Save it as examples/my_shell_run.jl or paste it into your own script:
using MPI
using GeoDynamo
MPI.Init()
# 1. Resolution and geometry
grid = SphericalShellGrid(
nr = 64,
nr_inner = 16,
lmax = 31,
mmax = 31,
nlat = 64,
nlon = 128,
)
# 2. Boundary conditions
velocity_bcs = BoundaryConditions(
inner = NoSlip(),
outer = StressFree(),
)
temperature_bcs = BoundaryConditions(
inner = FixedTemperature(1.0),
outer = FixedTemperature(0.0),
)
# 3. Model parameters
model = GeodynamoModel(
grid;
Ek = 1e-4,
Ra = 1e6,
Pr = 1.0,
Pm = 1.0,
velocity_bcs = velocity_bcs,
temperature_bcs = temperature_bcs,
include_magnetic = true,
)
# 4. Initial conditions
set!(model;
temperature = AnalyticIC(:conductive),
velocity = RandomPerturbation(amplitude = 1e-4, lmax = 8, seed = 1234),
magnetic = AnalyticIC(:dipole; amplitude = 1.0),
)
# 5. Output writers
field_writer = FieldWriter(
"output";
schedule = TimeInterval(0.01),
fields = [:velocity, :temperature, :magnetic],
)
checkpoint_writer = CheckpointWriter(
"restart";
schedule = TimeInterval(0.05),
)
# 6. Time integration
simulation = Simulation(
model;
Δt = 1e-5,
stop_time = 0.1,
output_writers = (
fields = field_writer,
checkpoints = checkpoint_writer,
),
)
run!(simulation)Run the script with MPI so the NetCDF writer is active:
mpiexecjl -n 4 julia --project examples/my_shell_run.jlThe field writer creates history files under output/, and the checkpoint
writer creates restart files under restart/. To continue from a restart
directory:
simulation = Simulation(model; Δt = 1e-5, stop_time = 0.2, restart_from = "restart")
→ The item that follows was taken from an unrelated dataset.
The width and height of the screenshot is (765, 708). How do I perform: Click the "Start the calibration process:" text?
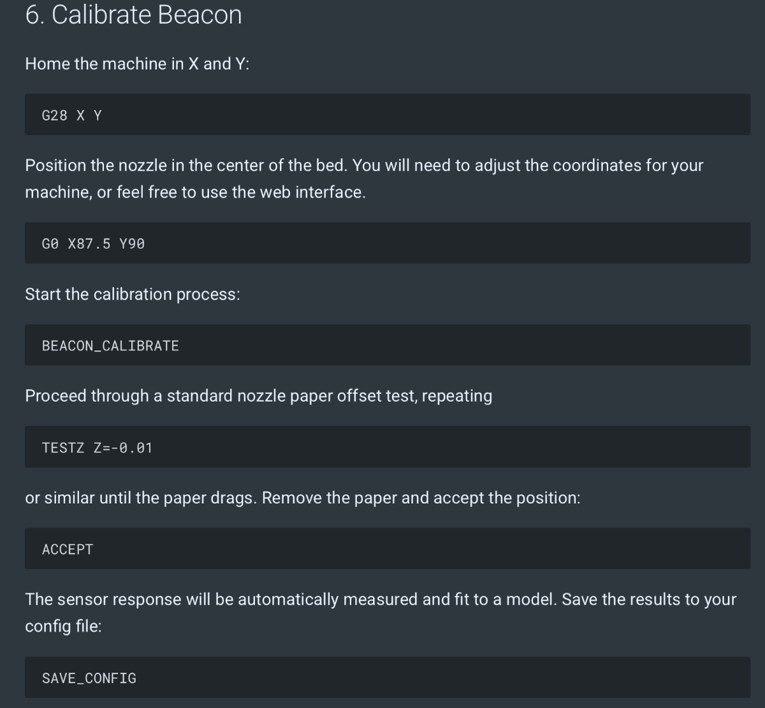coord(133,294)
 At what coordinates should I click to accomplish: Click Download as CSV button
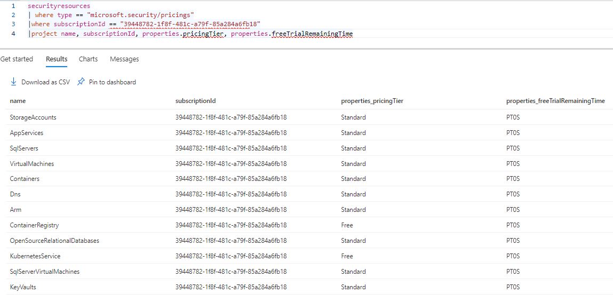(45, 82)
run!(simulation)For compositional convection, enable the composition equation and add matching boundary and initial conditions:
composition_bcs = BoundaryConditions(
inner = FixedTemperature(1.0),
outer = FixedTemperature(0.0),
)
model = GeodynamoModel(
grid;
include_composition = true,
composition_bcs = composition_bcs,
)
set!(model; composition = AnalyticIC(:stratified; amplitude = 1.0))Magnetic boundary conditions default to insulating and are applied automatically when the magnetic field is enabled. A conducting inner core is available as an opt-in for shell geometry:
model = GeodynamoModel(
grid;
include_magnetic = true,
magnetic_inner_bc = :conducting_inner_core, # default: :insulating
)The inner core then evolves by magnetic diffusion and couples to the outer core at
the inner-core boundary (continuity of the field and its radial derivative). Current
scope: shell geometry, CNAB2 timestepper, equal inner/outer conductivity.
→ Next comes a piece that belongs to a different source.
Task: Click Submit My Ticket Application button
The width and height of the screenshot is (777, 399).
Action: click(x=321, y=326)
See the boundary conditions documentation for the full set of velocity, temperature, composition, and magnetic options.
The rewritten solver path supports a first real GPU backend through SHTnsKit's CUDA transform path. This is currently a hybrid backend:
- spherical harmonic analysis and synthesis run through the GPU path
- radial operators, implicit solves, and most solver state remain CPU-backed
To use it, load CUDA before creating the solver backend:
using GeoDynamo
using CUDA
grid = SphericalShellGrid(GPU(); nr = 64, lmax = 32)
model = GeodynamoModel(grid; include_magnetic = true)
simulation = Simulation(model; Δt = 1e-5, stop_time = 0.1)If CUDA is not installed or no functional device is available, architecture = :gpu
fails with an explicit GPU-availability error instead of silently falling back.